Here's a post a while back from MoneyMitch, it's got pictures and it pretty informative!! I know that Batman and Tyyrym have a thread about it somewhere, but this is the first one I found...

http://www.tropicalfishkeeping.com/freshwater-aquariums/sand-washing-rinseing-tutorial-28436/


----------



## xrayjeeper83 (Sep 6, 2009)

awsome thanks for the thread is just what im looking for


----------



## JohnnyD44 (Dec 5, 2008)

i did hte exact same thing for my dad's 125G....needless to say my hands and fore-arms killed for 3 days, with all the churning and dumping....have fun!!!!!


----------



## jeaninel (Aug 24, 2007)

Yup, it's a workout but it'll be worth it.


----------



## FishySuzy (Jun 22, 2009)

They're right. You're gonna be tired and achey, but you'll love the look.


----------



## xrayjeeper83 (Sep 6, 2009)

ok bought 50lbs of sand, hope its enough, got the 5 gallon bucket, but i just figured out my apartment doesnt have any outside faucet's to use. Dont know if I want to tackle 50lbs of sand in my sink(its really shallow).

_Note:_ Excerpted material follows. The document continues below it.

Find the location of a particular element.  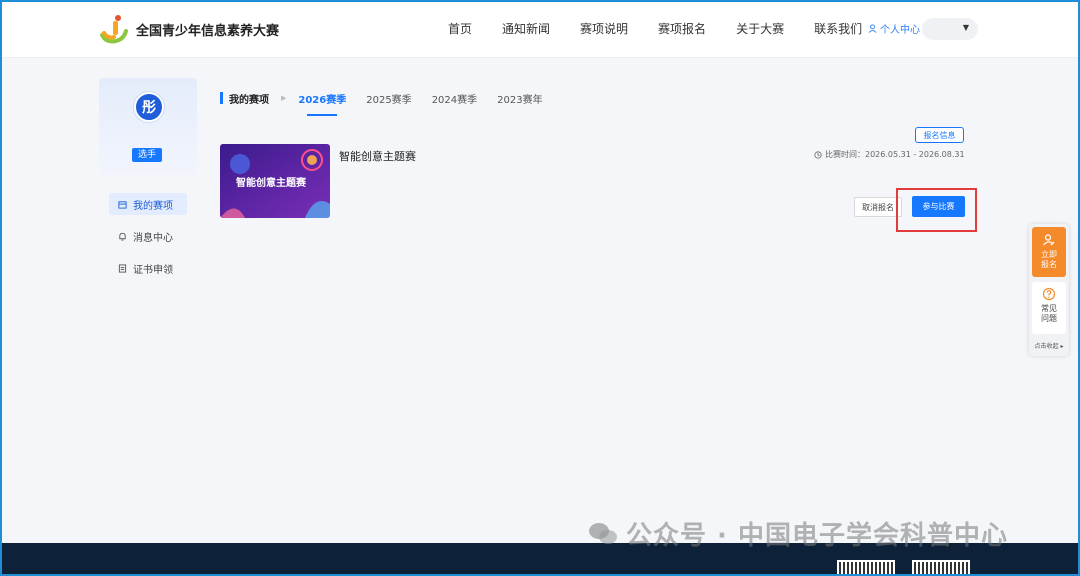

logo-icon is located at coordinates (114, 29).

What problems could arise from not washing it myself? The bag says it is grated and washed already.


----------



## jeaninel (Aug 24, 2007)

50 lbs will be plenty. That's how much I used in my 55 gallon. Maybe clean it in the bathtub if you have one. The sink would be kind of a pain. Just be careful not to get too much sand down your drain. You'll regret it if you don't wash it really well as it will make your tank really cloudy and may never fully clear up. Even though the bag says it's washed it's still really dusty. Your apartment complex doesn't have any outside spigot for watering the landscaping?


----------



## xrayjeeper83 (Sep 6, 2009)

wow its always the easy things i dont think of lol, never though the bathtub. 

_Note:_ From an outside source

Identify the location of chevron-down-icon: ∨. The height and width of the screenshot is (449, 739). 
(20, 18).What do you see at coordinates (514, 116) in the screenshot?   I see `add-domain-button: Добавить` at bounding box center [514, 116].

Nope i looked all around my building and there isnt a single outside spigot


----------



## JohnnyD44 (Dec 5, 2008)

50 lbs will be more than enough.

I wouldn't use the sink, it can clogg it up pretty nasty...I would use the tub or find a friend who has a spigot you can use...

+1 on washing even though it says its 'washed'. you'll be shocked when you see how much crap some out of it when you start dumping the dirty water.


----------



## xrayjeeper83 (Sep 6, 2009)

alright, ill do it in the tub.


----------



## xrayjeeper83 (Sep 6, 2009)

well finally got done washing the sand in the tub. Put it all in the tank, started adding water got about 3/4 full then remembered that the tiles around the fire place that is behind that tank(living in FL a fireplace isnt important) had been replaced and they havent put the grout in yet LOL.


----------